Ruby Winifred Levick (11 September 1871 – 31 March 1940) was a Welsh sculptor and medallist who had many of her works exhibited at the Royal Academy.

==Biography==
Levick was born in Llandaff, Glamorgan, the daughter of George Levick, a civil engineer from Blaina, and Jeannie Sowerby. Her younger brother was the explorer George Murray Levick. She studied at the National Art Training School, NATS, in London between 1893 and 1897, where she was taught by the sculptor Édouard Lantéri and where she won a gold medal for her statuette Boys Wrestling. Among her contemporaries at NATS, which became the Royal College of Art in 1896, were several other notable female sculptors including Margaret Giles, Esther Moore, Florence Steele, Lilian Simpson and Lucy Gwendolen Williams. Throughout her career Levick specialised in bronze statuettes and garden pieces, often of children at play or of people in motion. Her statuettes of male athletes and groups of working people, for example Fishermen Hauling in a Net, were much admired. Levick also created a number of works for churches.
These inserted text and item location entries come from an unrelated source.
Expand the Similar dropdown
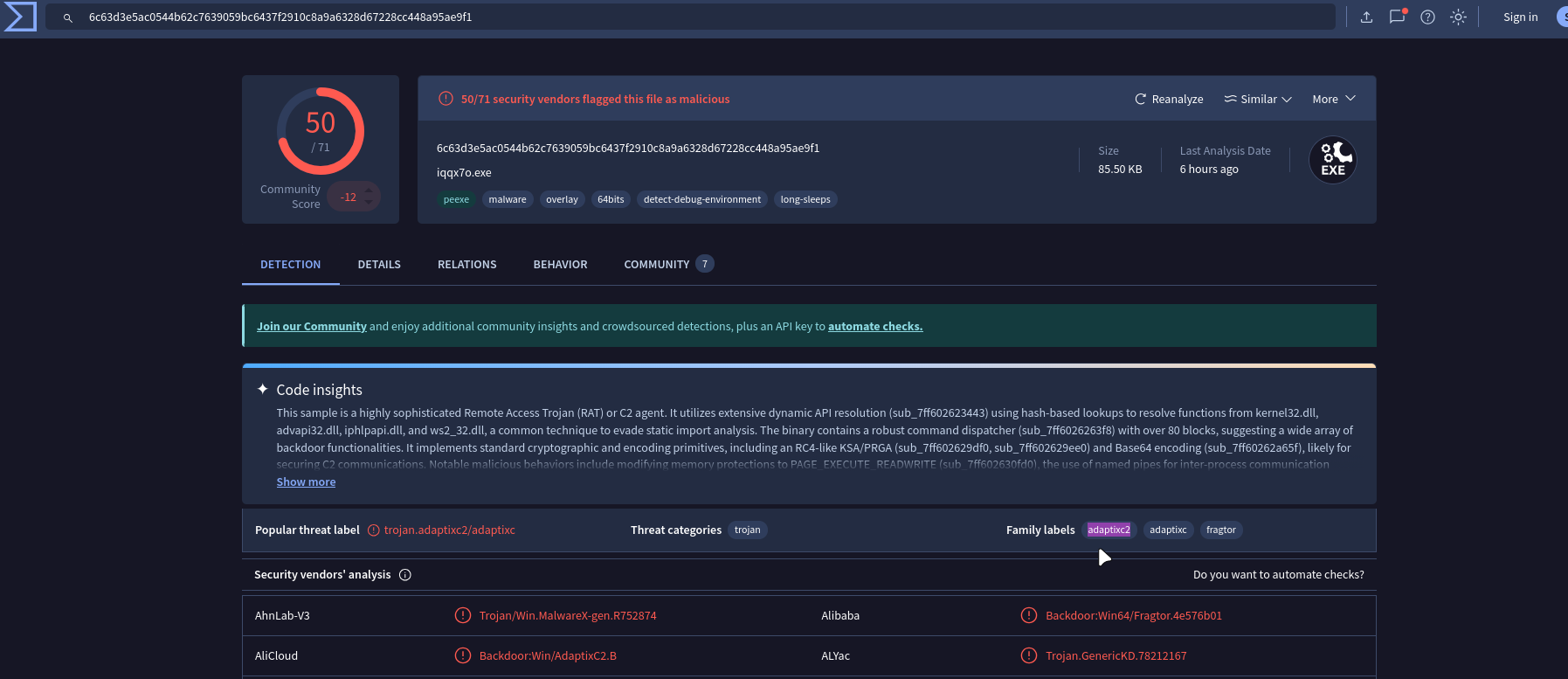The image size is (1568, 679). [x=1257, y=99]
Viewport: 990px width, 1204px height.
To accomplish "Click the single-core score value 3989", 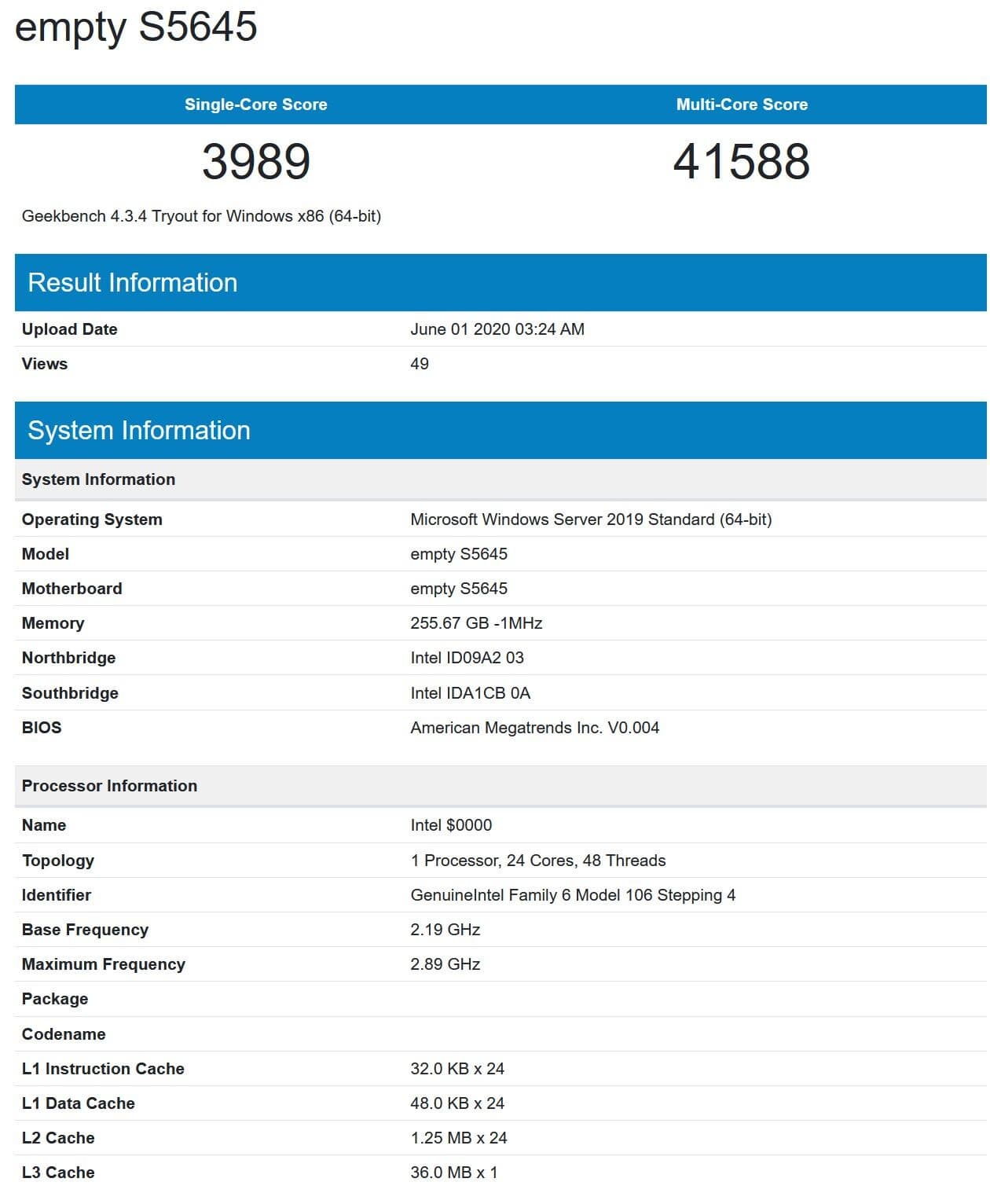I will 256,161.
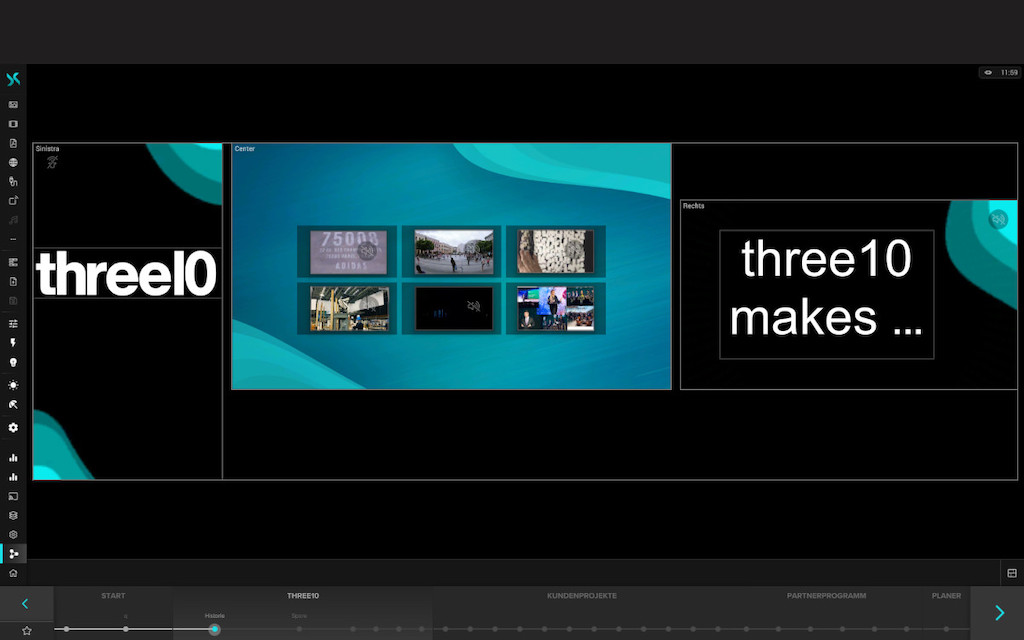
Task: Open the lightbulb icon in sidebar
Action: click(x=13, y=363)
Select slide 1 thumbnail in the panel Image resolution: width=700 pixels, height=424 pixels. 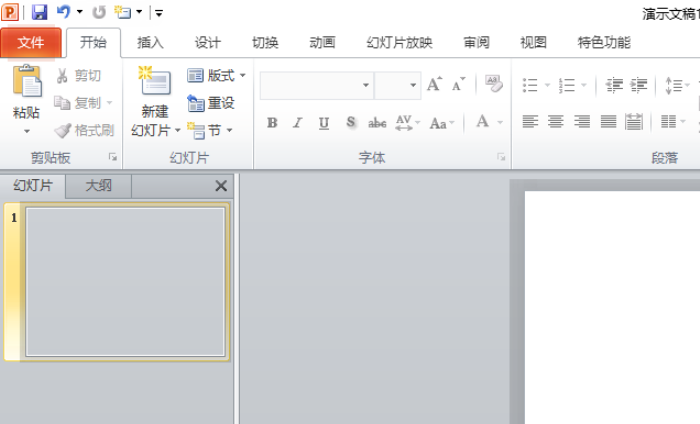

These included a set of panels for the Chapel of St Edmund in Hunstanton plus panels and reredos for St Brelades in Jersey.

Levick exhibited her work at the Society of Medallists in 1898 and 1901, with the Arts and Crafts Exhibition Society in 1899, 1903 and 1916 and also at the Walker Art Gallery in Liverpool, the Ridley Art Club and at the Royal Academy in London.